The Air Force said on Thursday that commanders were to notify airmen about the board results that day. The board reviewed more than 4,600 airmen, and decided to not retain 77 percent of them.
The board considered separating airmen up to the rank of senior master sergeant with a negative quality indicator code, except for airmen with between 18 and 20 years of service as of Sept. 30.
Airmen with negative quality indicators for subpar performance are normally separated under date-of-separation rollbacks, but the Air Force has begun considering them separately. The Air Force originally said that roughly 7,000 enlisted airmen were eligible for the QFRB.
The negative quality indicators landing airmen on the QFRB list included those who refused retraining, had a grade reduction, were denied re-enlistment, or were serving on a control roster.
The Air Force Personnel Center said it used a “whole person” concept to evaluate airmen, based on their record of performance and potential for continued positive service.
“These airmen were considered through a standard board process, which has proven over time to be fair and equitable,” Chief Master Sergeant of the Air Force James Cody said. “Force reductions will always be a very difficult and emotional process, but we’ve worked hard to make it as fair as possible for everyone considered.”

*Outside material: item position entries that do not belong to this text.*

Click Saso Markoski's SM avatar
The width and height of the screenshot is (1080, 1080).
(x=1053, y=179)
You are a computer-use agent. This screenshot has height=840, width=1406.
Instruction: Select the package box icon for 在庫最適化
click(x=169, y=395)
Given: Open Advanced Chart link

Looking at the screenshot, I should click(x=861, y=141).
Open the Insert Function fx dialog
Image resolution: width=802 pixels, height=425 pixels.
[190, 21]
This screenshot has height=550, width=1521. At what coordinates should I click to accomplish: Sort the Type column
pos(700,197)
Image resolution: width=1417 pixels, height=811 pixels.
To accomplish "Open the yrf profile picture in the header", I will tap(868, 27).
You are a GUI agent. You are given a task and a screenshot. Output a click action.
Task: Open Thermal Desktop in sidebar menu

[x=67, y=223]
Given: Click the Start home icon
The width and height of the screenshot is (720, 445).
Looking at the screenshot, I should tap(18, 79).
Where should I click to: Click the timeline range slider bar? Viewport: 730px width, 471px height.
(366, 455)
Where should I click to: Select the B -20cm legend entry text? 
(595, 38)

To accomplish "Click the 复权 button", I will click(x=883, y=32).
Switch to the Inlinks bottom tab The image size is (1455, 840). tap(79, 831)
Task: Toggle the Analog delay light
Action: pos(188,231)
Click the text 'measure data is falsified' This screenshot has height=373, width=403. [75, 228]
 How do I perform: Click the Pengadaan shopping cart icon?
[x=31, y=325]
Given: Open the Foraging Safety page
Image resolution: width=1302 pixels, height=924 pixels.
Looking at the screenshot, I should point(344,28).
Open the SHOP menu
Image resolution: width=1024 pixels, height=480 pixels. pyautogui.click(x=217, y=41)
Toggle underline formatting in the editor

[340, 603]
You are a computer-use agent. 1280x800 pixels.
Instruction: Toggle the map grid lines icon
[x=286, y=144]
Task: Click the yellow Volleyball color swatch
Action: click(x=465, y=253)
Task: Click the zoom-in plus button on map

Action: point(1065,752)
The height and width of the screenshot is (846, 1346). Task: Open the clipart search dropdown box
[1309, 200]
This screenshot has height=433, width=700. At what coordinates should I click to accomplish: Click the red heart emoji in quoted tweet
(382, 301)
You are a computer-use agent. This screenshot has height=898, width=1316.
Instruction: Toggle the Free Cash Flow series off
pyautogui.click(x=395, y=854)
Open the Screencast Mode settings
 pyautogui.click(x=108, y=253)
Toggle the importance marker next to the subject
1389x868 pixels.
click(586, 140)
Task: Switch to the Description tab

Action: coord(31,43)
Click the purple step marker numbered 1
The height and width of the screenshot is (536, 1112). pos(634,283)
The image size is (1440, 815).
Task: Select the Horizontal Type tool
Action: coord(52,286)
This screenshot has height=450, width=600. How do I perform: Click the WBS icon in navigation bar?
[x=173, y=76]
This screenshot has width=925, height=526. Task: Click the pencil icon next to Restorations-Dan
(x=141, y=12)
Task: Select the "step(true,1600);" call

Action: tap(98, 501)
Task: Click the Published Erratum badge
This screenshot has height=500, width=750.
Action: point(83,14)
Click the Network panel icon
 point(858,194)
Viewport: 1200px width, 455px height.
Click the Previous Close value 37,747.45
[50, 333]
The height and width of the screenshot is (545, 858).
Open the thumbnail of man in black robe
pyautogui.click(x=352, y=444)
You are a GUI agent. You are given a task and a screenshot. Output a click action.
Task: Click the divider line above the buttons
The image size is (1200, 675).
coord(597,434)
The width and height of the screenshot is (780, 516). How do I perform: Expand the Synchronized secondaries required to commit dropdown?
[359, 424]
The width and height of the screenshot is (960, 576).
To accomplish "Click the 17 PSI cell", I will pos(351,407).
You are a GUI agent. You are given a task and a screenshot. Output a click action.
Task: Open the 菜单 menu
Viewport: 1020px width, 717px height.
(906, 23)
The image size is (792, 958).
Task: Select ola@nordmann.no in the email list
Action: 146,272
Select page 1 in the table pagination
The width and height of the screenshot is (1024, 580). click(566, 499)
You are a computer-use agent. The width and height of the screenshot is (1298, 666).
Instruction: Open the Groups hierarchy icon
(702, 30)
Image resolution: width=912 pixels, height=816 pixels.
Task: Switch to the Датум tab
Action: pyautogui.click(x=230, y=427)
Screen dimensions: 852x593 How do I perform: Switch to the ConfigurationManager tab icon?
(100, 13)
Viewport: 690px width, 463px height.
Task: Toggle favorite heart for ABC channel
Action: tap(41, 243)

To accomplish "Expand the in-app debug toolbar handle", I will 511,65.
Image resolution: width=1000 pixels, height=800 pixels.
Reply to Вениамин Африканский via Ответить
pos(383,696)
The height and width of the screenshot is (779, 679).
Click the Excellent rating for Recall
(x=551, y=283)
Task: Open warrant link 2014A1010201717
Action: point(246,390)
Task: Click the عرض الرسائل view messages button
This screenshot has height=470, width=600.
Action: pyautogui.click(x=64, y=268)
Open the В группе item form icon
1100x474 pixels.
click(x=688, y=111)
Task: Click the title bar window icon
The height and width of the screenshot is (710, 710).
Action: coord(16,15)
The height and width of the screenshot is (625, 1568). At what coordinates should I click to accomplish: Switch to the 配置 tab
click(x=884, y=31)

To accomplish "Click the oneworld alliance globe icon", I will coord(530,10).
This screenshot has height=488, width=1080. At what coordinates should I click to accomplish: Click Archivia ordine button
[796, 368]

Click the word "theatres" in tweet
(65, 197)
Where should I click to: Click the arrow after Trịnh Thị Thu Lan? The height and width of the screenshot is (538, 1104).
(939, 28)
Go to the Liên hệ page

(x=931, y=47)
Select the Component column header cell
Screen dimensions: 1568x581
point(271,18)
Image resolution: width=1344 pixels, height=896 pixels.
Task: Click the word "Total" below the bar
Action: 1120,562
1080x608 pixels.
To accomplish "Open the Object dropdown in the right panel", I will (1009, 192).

The QFRB is one of several force management programs the Air Force is using to reduce its ranks. Originally, officials said they needed to cut 25,000 airmen over five years. But Air Force Secretary Deborah Lee James said last month that the service planned to get most of the cuts done by the end of 2015.
Airmen who are being separated will receive separation pay if they commit to three years in the Individual Ready Reserve. Separation pay is based on rank and years of service and varies from about $14,000 for airmen first class with six years of service to nearly $103,000 for senior master sergeants with 18 years of service.
Airmen will also receive separation benefits, such as 180 days of medical care for themselves and family members, two years of commissary and base exchange privileges, and relocation to their home of selection. They will retain their Post-9/11 G.I. Bill benefits for themselves, or their dependents if the benefits have been transferred, but they cannot transfer this benefit to their dependents after being notified of the board’s results, the Air Force said.
Airmen who are eligible for retirement and chosen to be separated will receive their normal retirement benefits, or adjusted benefits if they are retiring early.
Separating airmen must attend the Transition Assistance Program at their home station, or at an alternate location.
“We will do everything we can to help those separating from the Air Force do so as smoothly as possible,” Cody said.